SiO2, Al2O3, and some other other non-fluorine compounds are highly transparent, refractory, and insoluble in water, and also quite resistant to oxidation by F2. They can, however, still theoretically be corroded by F2:
SiO2(s) + 2F2(g) → SiF4(g) + O2(g)
ΔG°298K,1atm = -172.55 kcal/mol for glass or -171.13 for quartz (reaction is spontaneous)
2Al2O3(s) + 6F2(g) → 4AlF3(s) + 3O2(g)
ΔG°298K,1atm = -303.0 kcal/mol for corrundum to crystalline AlF3 (reaction is spontaneous)
Note that SiF4(g) is a gas (boiling point somewhere around -86°C or -90.3°C), while AlF3 is a colorless refractory solid (sublimation point 1290~1291°C) that might form a protective layer on the inside of a container, similar the NiF2 layer that forms on the inside of the nickel containers commonly used to store F2 and other highly fluorinating compounds. Thus, I suspect that Al2O3 is a better option than SiO2. It's possible this advantage could also be gained with "aluminosilicate" glasses (made of just Al, Si, and O), and, in any case, these probably work at least as well as fused quartz (pure SiO2 glass).
As I mentioned, melting an ampule containing F2 closed is not a very good idea, unless it's made of metal fluorides (and some metal fluoride glasses do have very low glass-transition temperatures), because both fluoropolymers and oxide-glasses react with F2 at high temperature, and may ignite under such conditions. Sealed ampules are also quite difficult to put things into or take things out of without breaking the seal. Other methods of making air-tight seals I know of tend to involve some kind of rubbery material ("elastomer", at least if a polymer). This may be used as an O-ring underneath some kind of cap or tube attatchment, or could be used to make a self-sealing membrane. I've often seen that silicones are used as these elastomers, especially for self-sealing membranes. There are fluorosilicones that may be quite resistant to F2, but normal silicone should generally be attacked by F2. Silicones all involve Si-O-Si chains, and at least almost always contain Si-C or O-C bonds, and these bonds can be attacked by fluorine.
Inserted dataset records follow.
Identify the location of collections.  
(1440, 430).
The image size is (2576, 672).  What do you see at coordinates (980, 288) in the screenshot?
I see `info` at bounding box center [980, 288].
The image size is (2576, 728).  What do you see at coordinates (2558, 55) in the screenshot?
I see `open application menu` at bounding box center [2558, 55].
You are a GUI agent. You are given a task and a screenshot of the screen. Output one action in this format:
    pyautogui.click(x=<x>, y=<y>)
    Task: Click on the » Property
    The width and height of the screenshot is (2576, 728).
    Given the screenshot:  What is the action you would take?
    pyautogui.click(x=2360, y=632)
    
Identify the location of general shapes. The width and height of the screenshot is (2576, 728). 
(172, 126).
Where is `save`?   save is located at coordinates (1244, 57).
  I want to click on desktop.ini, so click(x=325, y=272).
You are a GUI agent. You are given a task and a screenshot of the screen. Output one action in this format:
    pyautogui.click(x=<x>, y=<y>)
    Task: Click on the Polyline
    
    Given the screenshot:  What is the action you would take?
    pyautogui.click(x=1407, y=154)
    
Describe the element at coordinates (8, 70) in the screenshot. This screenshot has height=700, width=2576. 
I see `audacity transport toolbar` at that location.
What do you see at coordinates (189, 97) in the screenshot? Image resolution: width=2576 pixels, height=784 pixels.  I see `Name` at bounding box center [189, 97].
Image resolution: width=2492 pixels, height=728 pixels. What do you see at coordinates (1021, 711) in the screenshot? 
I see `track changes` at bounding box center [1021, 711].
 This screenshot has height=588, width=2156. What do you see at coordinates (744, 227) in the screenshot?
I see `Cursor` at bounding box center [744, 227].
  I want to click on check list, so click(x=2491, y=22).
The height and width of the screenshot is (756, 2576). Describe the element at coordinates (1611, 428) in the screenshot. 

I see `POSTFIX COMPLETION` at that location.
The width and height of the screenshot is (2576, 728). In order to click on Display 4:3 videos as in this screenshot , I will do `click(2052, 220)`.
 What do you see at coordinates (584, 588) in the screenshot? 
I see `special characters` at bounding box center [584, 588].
Some websurfing shows that apparently there are quite rubbery fluorocarbon elastomers, too, though. If you look at page 19 of this pdf, you can see that 3 elastomers they consider ("PERLAST®", "FKM (fluorocarbon)", and "FVMQ (fluorosilicone)") are listed as having "good" (but not "excellent") compatibility with fluorine. ("Good" apparently means they swell 10~20% when used with F2, indicating something bad might be happening.) I think the first two are both fluorocarbon-based, with PERLAST® being "FFKM", which is specifically perfluorocarbon-based, like PTFE or FEP, based on the website selling it. In any case, whoever makes the normal nickel or whatever containers F2 is sold in must have already solved this problem. (Actually, the comments on uhoh's answer point towards Halocarbon 25-5s grease as being fluorine-proof and in-fact specifically recommended for use with gaseous F2. I don't know if that's good enough by itself for a long-term seal, though.)